- Direction -
Update the items below by changing each "Instruction" to "Goal", leaving everything else as it is.

(Data items)
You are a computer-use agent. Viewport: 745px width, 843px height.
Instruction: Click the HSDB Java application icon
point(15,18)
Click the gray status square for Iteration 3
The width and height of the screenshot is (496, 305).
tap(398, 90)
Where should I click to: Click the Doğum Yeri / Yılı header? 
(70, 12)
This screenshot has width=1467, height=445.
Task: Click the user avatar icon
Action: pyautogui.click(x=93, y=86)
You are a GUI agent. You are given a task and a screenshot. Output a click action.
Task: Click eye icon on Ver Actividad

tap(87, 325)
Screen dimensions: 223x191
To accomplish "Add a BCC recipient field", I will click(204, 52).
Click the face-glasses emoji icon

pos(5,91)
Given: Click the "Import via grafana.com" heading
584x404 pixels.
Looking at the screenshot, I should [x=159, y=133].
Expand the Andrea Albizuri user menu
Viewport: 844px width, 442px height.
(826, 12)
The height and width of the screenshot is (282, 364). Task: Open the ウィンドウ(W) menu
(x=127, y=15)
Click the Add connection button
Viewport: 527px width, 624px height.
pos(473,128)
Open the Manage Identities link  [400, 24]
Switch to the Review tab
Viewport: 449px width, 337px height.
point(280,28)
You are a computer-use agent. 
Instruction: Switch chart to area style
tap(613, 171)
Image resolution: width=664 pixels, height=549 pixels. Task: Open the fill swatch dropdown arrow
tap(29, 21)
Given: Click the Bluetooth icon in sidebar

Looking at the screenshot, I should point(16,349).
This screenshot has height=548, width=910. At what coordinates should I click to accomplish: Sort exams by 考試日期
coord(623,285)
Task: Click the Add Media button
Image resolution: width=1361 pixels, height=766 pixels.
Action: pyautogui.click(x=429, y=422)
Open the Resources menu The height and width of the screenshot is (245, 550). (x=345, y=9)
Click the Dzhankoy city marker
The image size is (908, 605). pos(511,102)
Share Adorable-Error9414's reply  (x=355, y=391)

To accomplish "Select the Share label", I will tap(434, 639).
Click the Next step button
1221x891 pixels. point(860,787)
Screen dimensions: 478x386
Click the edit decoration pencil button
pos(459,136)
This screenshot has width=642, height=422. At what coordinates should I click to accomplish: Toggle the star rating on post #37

- Solution -
You are a computer-use agent. Viewport: 745px width, 843px height.
Goal: Click the HSDB Java application icon
point(15,18)
Click the gray status square for Iteration 3
The width and height of the screenshot is (496, 305).
tap(398, 90)
Where should I click to: Click the Doğum Yeri / Yılı header? 
(70, 12)
This screenshot has width=1467, height=445.
Task: Click the user avatar icon
Action: pyautogui.click(x=93, y=86)
You are a GUI agent. You are given a task and a screenshot. Output a click action.
Task: Click eye icon on Ver Actividad

tap(87, 325)
Screen dimensions: 223x191
To accomplish "Add a BCC recipient field", I will click(204, 52).
Click the face-glasses emoji icon

pos(5,91)
Given: Click the "Import via grafana.com" heading
584x404 pixels.
Looking at the screenshot, I should [x=159, y=133].
Expand the Andrea Albizuri user menu
Viewport: 844px width, 442px height.
(826, 12)
The height and width of the screenshot is (282, 364). Task: Open the ウィンドウ(W) menu
(x=127, y=15)
Click the Add connection button
Viewport: 527px width, 624px height.
pos(473,128)
Open the Manage Identities link  [400, 24]
Switch to the Review tab
Viewport: 449px width, 337px height.
point(280,28)
You are a computer-use agent. 
Goal: Switch chart to area style
tap(613, 171)
Image resolution: width=664 pixels, height=549 pixels. Task: Open the fill swatch dropdown arrow
tap(29, 21)
Given: Click the Bluetooth icon in sidebar

Looking at the screenshot, I should point(16,349).
This screenshot has height=548, width=910. At what coordinates should I click to accomplish: Sort exams by 考試日期
coord(623,285)
Task: Click the Add Media button
Image resolution: width=1361 pixels, height=766 pixels.
Action: pyautogui.click(x=429, y=422)
Open the Resources menu The height and width of the screenshot is (245, 550). (x=345, y=9)
Click the Dzhankoy city marker
The image size is (908, 605). pos(511,102)
Share Adorable-Error9414's reply  (x=355, y=391)

To accomplish "Select the Share label", I will tap(434, 639).
Click the Next step button
1221x891 pixels. point(860,787)
Screen dimensions: 478x386
Click the edit decoration pencil button
pos(459,136)
This screenshot has width=642, height=422. At what coordinates should I click to accomplish: Toggle the star rating on post #37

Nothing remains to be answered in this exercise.